*Aim of the task*. Pull out the part of the listing that begins with the line containing "At what (x,y)" and ends with the line containing "Looking at the", and repeat those lines exactly. Leave the pictures out of your answer.
Data: Begin
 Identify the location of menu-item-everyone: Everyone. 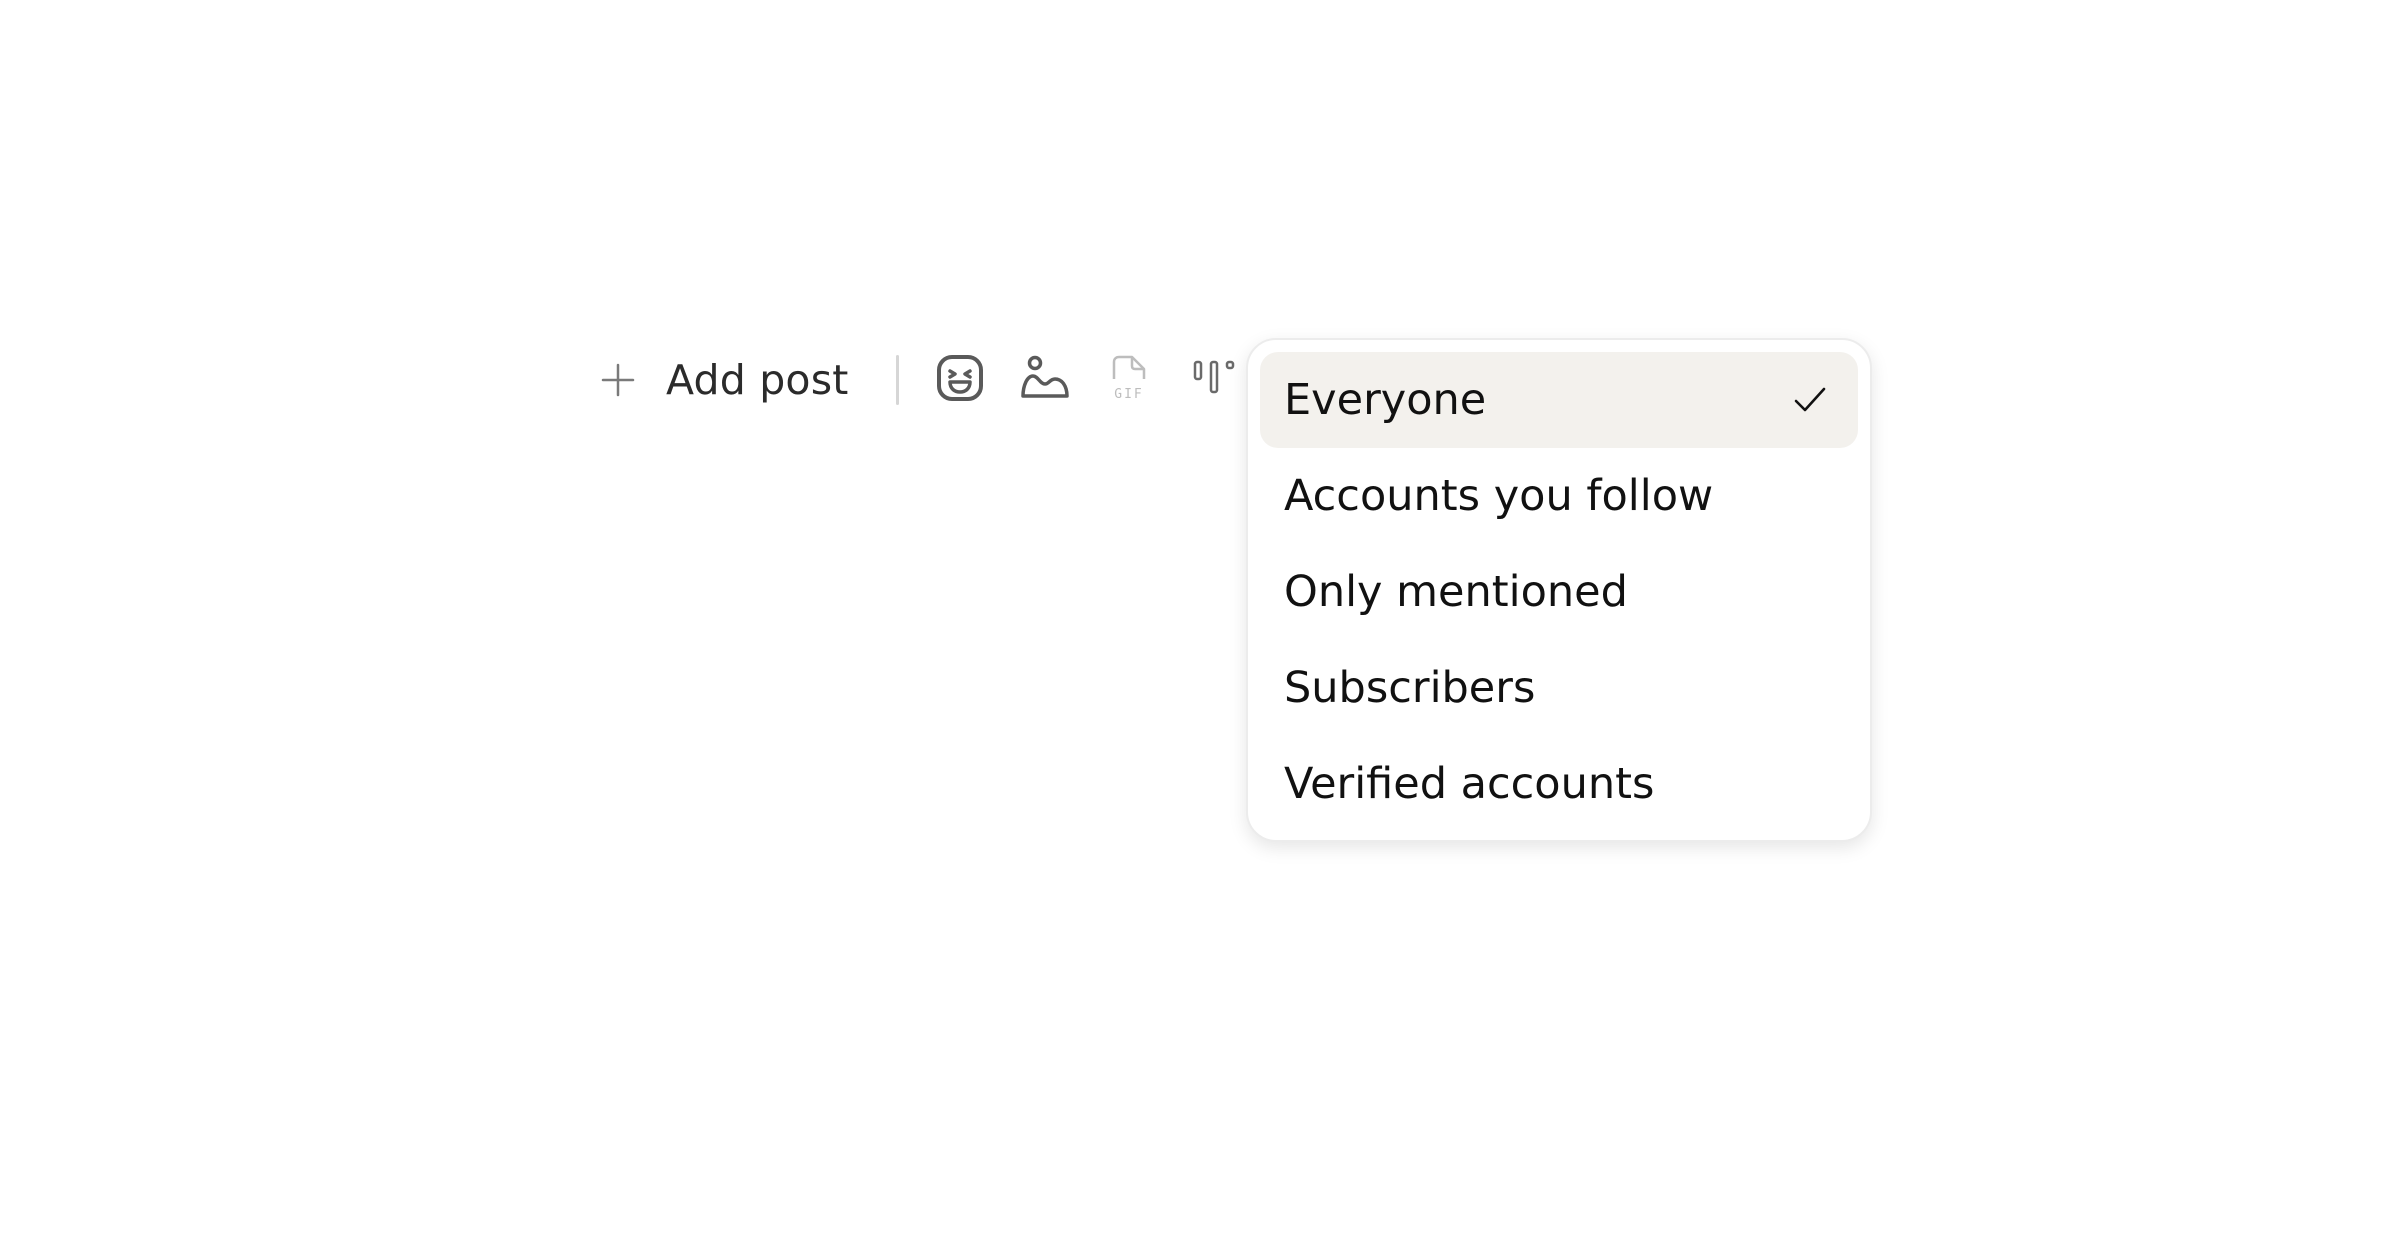
(1559, 400).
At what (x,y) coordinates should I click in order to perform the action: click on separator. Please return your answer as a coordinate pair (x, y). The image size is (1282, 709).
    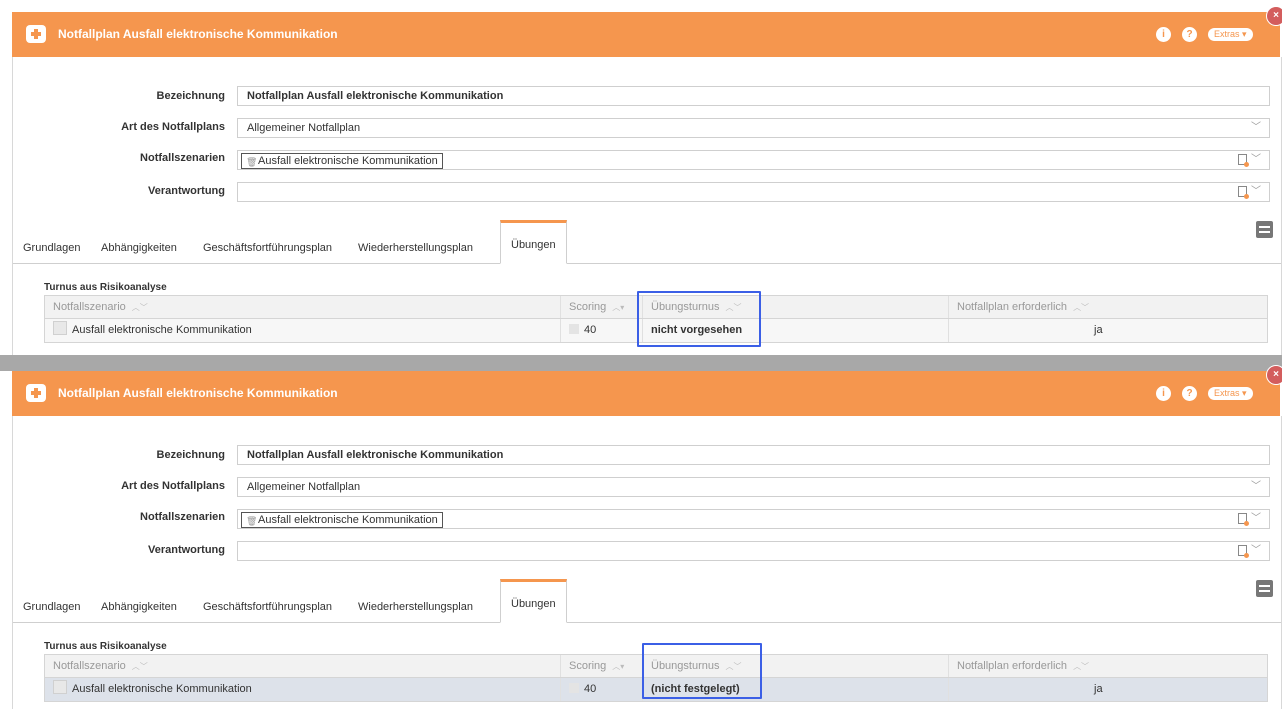
    Looking at the image, I should click on (641, 363).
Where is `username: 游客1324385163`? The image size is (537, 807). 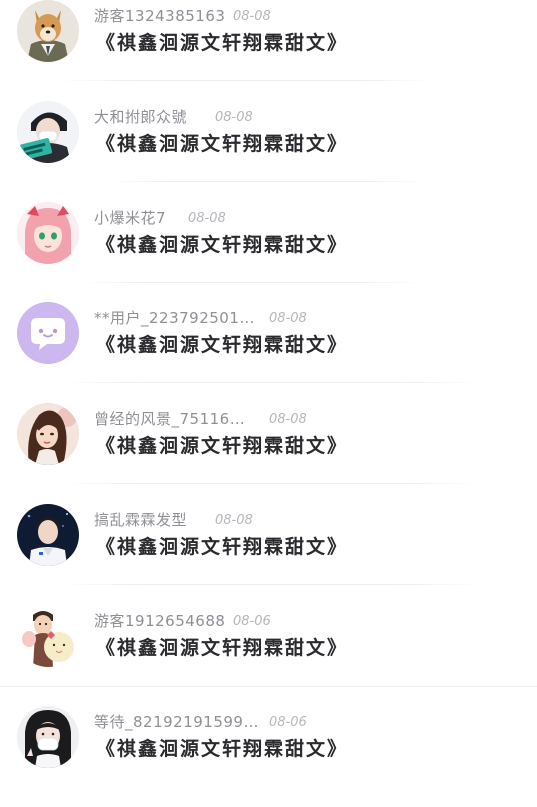
username: 游客1324385163 is located at coordinates (160, 16).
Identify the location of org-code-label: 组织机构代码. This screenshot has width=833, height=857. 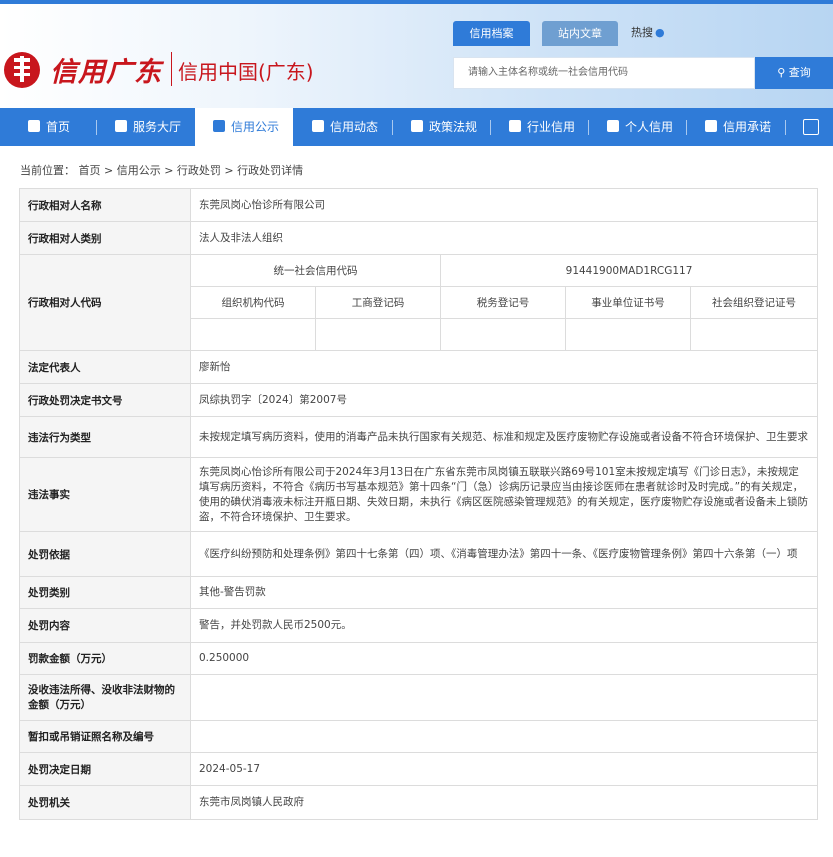
(253, 302).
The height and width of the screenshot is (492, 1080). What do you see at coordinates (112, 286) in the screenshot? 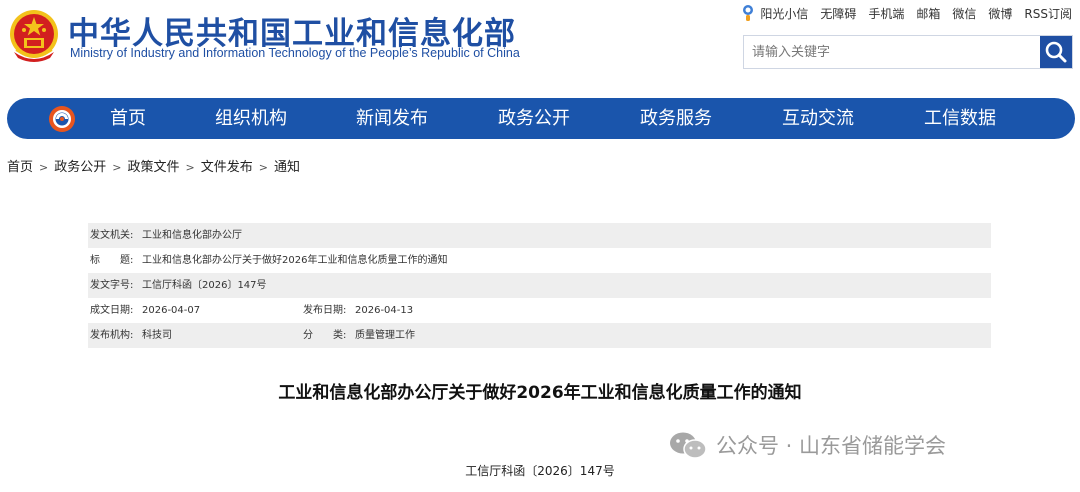
I see `meta-label: 发文字号:` at bounding box center [112, 286].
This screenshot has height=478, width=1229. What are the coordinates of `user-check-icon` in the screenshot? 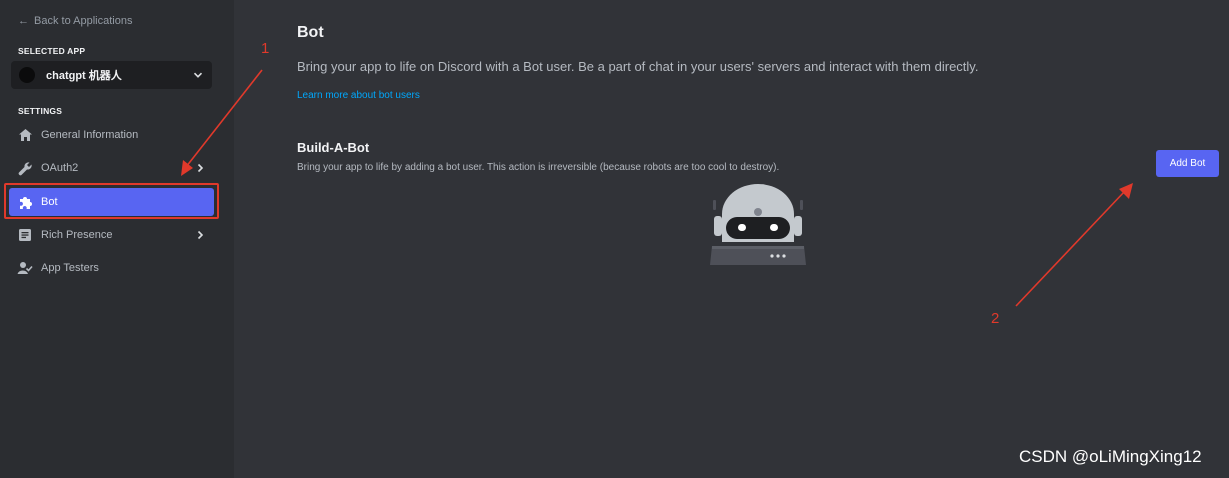 It's located at (25, 268).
Data: End
*Solution for this exercise*.
At what (x,y) coordinates should I click in order to perform the action: click on separator. Please return your answer as a coordinate pair (x, y). The image size is (1282, 709).
    Looking at the image, I should click on (641, 363).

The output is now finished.